Journal of Experimental & Clinical Cancer Research (Mar 2022)
DSP107 combines inhibition of CD47/SIRPα axis with activation of 4-1BB to trigger anticancer immunity
Abstract Background Treatment of Diffuse Large B Cell Lymphoma (DLBCL) patients with rituximab and the CHOP treatment regimen is associated with frequent intrinsic and acquired resistance. However, treatment with a CD47 monoclonal antibody in combination with rituximab yielded high objective response rates in patients with relapsed/refractory DLBCL in a phase I trial. Here, we report on a new bispecific and fully human fusion protein comprising the extracellular domains of SIRPα and 4-1BBL, termed DSP107, for the treatment of DLBCL. DSP107 blocks the CD47:SIRPα ‘don’t eat me’ signaling axis on phagocytes and promotes innate anticancer immunity. At the same time, CD47-specific binding of DSP107 enables activation of the costimulatory receptor 4-1BB on activated T cells, thereby, augmenting anticancer T cell immunity. Methods Using macrophages, polymorphonuclear neutrophils (PMNs), and T cells of healthy donors and DLBCL patients, DSP107-mediated reactivation of immune cells against B cell lymphoma cell lines and primary patient-derived blasts was studied with phagocytosis assays, T cell activation and cytotoxicity assays.
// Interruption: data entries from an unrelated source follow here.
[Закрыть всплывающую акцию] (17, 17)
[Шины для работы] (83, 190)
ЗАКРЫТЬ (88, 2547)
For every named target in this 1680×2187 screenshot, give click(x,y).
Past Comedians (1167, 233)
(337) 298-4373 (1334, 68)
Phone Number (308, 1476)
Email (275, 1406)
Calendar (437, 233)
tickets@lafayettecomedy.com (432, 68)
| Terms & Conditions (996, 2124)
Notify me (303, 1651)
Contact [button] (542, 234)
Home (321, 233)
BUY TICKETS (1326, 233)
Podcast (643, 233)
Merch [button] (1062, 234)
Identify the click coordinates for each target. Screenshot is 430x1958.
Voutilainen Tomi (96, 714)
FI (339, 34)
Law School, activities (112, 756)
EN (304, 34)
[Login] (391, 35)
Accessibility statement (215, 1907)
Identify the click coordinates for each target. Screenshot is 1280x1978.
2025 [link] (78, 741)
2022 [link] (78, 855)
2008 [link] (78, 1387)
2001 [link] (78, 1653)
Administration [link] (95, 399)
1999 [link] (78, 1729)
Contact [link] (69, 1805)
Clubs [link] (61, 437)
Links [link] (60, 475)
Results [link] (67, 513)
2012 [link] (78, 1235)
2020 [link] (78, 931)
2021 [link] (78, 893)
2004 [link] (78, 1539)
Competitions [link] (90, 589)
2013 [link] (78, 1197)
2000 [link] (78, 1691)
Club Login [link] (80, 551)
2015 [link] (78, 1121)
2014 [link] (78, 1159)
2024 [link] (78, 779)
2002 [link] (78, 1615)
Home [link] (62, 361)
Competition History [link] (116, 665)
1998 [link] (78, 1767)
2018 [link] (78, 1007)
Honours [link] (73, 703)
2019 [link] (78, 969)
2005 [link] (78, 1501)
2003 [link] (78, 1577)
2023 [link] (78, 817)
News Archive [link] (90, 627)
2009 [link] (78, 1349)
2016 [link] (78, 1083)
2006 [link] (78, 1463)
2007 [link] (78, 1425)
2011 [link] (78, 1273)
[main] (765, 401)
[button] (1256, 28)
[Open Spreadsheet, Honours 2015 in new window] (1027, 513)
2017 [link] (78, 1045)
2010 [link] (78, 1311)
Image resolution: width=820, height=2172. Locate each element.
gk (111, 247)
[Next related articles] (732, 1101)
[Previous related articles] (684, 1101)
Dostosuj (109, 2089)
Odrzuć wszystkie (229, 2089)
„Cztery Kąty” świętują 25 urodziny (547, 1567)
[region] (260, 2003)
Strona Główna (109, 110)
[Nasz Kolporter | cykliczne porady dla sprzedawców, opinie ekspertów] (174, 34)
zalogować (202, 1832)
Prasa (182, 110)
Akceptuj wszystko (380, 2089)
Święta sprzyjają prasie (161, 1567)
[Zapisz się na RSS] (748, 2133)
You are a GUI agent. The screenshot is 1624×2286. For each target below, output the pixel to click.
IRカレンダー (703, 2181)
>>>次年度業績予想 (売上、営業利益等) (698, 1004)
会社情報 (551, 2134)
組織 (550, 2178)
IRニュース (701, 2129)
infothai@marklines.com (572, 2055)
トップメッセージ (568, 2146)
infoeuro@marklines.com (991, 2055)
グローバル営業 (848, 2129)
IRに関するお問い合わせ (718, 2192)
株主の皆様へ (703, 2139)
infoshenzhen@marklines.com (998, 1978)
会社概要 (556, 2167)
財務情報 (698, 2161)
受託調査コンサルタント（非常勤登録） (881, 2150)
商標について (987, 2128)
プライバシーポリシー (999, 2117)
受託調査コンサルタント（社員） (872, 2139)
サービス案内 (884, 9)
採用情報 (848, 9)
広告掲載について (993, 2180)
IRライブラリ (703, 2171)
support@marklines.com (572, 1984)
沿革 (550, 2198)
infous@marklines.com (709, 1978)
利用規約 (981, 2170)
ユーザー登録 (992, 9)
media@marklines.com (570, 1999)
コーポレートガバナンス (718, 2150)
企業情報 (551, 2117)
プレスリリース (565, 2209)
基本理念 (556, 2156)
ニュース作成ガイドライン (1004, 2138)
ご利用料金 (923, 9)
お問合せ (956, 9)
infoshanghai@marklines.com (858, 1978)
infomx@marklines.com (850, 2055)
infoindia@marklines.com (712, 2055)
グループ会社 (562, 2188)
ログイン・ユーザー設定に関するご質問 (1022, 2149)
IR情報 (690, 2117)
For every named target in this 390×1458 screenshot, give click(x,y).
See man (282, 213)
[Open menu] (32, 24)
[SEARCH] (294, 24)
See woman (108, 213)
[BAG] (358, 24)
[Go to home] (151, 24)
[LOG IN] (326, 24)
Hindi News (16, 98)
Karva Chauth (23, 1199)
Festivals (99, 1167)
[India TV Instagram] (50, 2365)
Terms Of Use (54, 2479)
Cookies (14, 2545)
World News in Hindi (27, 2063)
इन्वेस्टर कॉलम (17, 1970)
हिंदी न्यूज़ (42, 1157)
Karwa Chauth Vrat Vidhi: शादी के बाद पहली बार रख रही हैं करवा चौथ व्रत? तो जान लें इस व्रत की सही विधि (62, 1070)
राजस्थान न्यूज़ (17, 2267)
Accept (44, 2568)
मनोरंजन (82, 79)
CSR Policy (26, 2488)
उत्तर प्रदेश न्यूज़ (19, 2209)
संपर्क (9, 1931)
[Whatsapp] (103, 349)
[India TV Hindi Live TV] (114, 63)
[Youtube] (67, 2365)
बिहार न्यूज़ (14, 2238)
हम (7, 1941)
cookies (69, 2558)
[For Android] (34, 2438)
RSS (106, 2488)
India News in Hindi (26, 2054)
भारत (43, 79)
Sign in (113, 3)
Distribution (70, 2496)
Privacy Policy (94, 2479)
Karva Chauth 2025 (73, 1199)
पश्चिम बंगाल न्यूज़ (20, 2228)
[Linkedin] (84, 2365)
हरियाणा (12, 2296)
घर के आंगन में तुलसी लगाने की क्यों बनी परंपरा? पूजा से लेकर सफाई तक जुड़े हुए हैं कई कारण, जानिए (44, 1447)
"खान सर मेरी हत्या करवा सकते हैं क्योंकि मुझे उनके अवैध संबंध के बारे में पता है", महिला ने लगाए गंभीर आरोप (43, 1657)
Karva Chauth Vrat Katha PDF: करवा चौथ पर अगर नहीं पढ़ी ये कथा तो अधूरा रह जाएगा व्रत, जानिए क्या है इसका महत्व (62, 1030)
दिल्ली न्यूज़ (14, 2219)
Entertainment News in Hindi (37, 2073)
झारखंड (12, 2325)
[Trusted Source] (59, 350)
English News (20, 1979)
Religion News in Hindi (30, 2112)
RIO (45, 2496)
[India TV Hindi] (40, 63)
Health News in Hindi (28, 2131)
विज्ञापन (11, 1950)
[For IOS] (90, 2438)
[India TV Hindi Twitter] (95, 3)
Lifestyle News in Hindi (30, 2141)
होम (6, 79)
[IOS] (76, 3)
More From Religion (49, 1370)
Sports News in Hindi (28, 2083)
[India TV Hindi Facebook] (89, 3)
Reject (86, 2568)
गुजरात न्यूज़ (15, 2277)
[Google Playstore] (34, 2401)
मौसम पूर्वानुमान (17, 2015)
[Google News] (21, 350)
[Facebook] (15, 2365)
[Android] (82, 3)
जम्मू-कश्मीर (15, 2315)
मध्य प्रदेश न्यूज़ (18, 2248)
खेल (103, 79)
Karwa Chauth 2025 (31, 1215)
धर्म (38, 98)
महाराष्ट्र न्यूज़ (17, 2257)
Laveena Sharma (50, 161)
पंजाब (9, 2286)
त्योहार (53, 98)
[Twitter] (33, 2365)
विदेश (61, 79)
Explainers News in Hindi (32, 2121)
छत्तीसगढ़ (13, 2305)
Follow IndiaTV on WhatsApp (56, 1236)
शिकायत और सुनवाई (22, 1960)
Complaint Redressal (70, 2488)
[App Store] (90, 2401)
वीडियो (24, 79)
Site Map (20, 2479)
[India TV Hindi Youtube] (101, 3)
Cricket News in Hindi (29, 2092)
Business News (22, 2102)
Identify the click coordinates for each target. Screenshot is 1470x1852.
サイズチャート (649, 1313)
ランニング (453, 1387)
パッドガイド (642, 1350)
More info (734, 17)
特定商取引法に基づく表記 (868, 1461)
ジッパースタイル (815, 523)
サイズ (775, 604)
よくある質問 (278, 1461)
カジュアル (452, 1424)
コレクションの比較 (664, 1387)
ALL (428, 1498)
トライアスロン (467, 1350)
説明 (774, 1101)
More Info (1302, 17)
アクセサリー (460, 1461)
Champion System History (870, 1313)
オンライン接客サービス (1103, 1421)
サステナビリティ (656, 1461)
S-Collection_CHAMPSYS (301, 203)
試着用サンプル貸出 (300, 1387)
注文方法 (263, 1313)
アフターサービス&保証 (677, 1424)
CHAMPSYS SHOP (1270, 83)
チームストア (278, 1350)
DSP107 anticancer activity was further evaluated in a DLBCL xenograft mouse model and safety was evaluated in cynomolgus monkey. Results Treatment with DSP107 alone or in combination with rituximab significantly increased macrophage- and PMN-mediated phagocytosis and trogocytosis, respectively, of DLBCL cell lines and primary patient-derived blasts. Further, prolonged treatment of in vitro macrophage/cancer cell co-cultures with DSP107 and rituximab decreased cancer cell number by up to 85%. DSP107 treatment activated 4-1BB-mediated costimulatory signaling by HT1080.4-1BB reporter cells, which was strictly dependent on the SIRPα-mediated binding of DSP107 to CD47. In mixed cultures with CD47-expressing cancer cells, DSP107 augmented T cell cytotoxicity in vitro in an effector-to-target ratio-dependent manner. In mice with established SUDHL6 xenografts, the treatment with human PBMCs and DSP107 strongly reduced tumor size compared to treatment with PBMCs alone and increased the number of tumor-infiltrated T cells. Finally, DSP107 had an excellent safety profile in cynomolgus monkeys. Conclusions DSP107 effectively (re)activated innate and adaptive anticancer immune responses and may be of therapeutic use alone and in combination with rituximab for the treatment of DLBCL patients.